The guy actually sent this link to an AOL news site a few pictures.

http://news.aol.com/topnews/articles/_a/oklahoma-town-an-environmental-nightmare/20070227164709990001?ncid=NWS00010000000001

It's pretty sad, but I don't see how anybody could consider staying. Maybe in 50 or 100 years the sinking will be complete and sombody can do something with the place. But it looks like maybe a worse situation than some neighborhoods that got flooded out down here.

OzarkSooner
2/28/2007, 04:40 PM
This is a sad story and I really feel sorry for the people of Picher. The three local news stations here in the Joplin area have been covering this story for a long, long time now. The people need to get out of town, plain and simple. Just last week though, the residents voted by a slim margin to NOT be consolidated into a nearby school district. They essentially voted to keep the Picher school system open for another year. I understand their frustration.
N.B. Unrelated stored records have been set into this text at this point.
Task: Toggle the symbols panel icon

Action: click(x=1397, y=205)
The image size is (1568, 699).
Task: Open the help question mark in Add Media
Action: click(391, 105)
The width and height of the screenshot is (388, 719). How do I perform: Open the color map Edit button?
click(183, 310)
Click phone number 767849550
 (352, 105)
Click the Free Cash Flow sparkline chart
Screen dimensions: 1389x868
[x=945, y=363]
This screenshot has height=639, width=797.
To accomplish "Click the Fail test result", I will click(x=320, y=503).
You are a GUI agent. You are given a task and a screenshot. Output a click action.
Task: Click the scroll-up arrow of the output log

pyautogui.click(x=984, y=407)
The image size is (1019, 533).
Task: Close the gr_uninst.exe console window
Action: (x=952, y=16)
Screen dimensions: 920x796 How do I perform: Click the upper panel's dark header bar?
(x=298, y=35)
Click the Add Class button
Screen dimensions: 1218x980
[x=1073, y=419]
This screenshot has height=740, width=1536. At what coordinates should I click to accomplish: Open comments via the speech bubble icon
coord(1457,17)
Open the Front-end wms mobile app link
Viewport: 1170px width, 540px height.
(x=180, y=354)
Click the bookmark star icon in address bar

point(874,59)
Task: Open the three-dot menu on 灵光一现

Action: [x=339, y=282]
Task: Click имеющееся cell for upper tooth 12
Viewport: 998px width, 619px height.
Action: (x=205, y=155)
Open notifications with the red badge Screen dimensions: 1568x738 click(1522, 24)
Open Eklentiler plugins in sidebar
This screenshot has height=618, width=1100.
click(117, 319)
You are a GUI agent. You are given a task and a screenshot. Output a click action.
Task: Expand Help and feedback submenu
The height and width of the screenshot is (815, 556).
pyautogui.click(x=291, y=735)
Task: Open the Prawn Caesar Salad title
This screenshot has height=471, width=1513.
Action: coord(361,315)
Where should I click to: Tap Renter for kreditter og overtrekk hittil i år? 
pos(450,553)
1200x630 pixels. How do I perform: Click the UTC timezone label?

Who wants to have their hometown yanked out from under them? The downsides however are bad...I hope that town gets some kind of resolution that will help the people soon.

Petro-Sooner
2/28/2007, 05:26 PM
I can remember scrimmaging them in football around 91, 92 or so. That really is a sad deal. Had a huge gorilla statue in front of the school. I thought that was the oddest mascot I had ever heard of. Thought it was neat to ride through Mickey Mantles home town.

Sooner_Bob
2/28/2007, 05:34 PM
Having driven through there many times I can say that it's not in great shape at all and those folks deserve any and all assistance they can get.

Some folks have left and their houses are about to fall apart because nobody wants to move in. Of those who have stayed some have had 1-2 feet of soil removed from their yards and replaced with "non-contaminated" soil.

Lead dust is a huge issue up there and will continue to be until they dump all of the chat back into the mine shafts.

swardboy
2/28/2007, 05:46 PM
Unfortunately you can't just put the chat back in the voids. It requires a special process using "fly-ash" and water in order to be approved for surface construction again. Way too many mines for that....

KsSooner
2/28/2007, 07:14 PM
Back in the day (mid 70's) went to many a keg party in the chat piles. Cousins lived in Miami and this was the place to go. Have driven through there recently and you can't describe how bad it looks.

Also went swimming in Tar creek when I was a kid. Expect to start glowing any time now.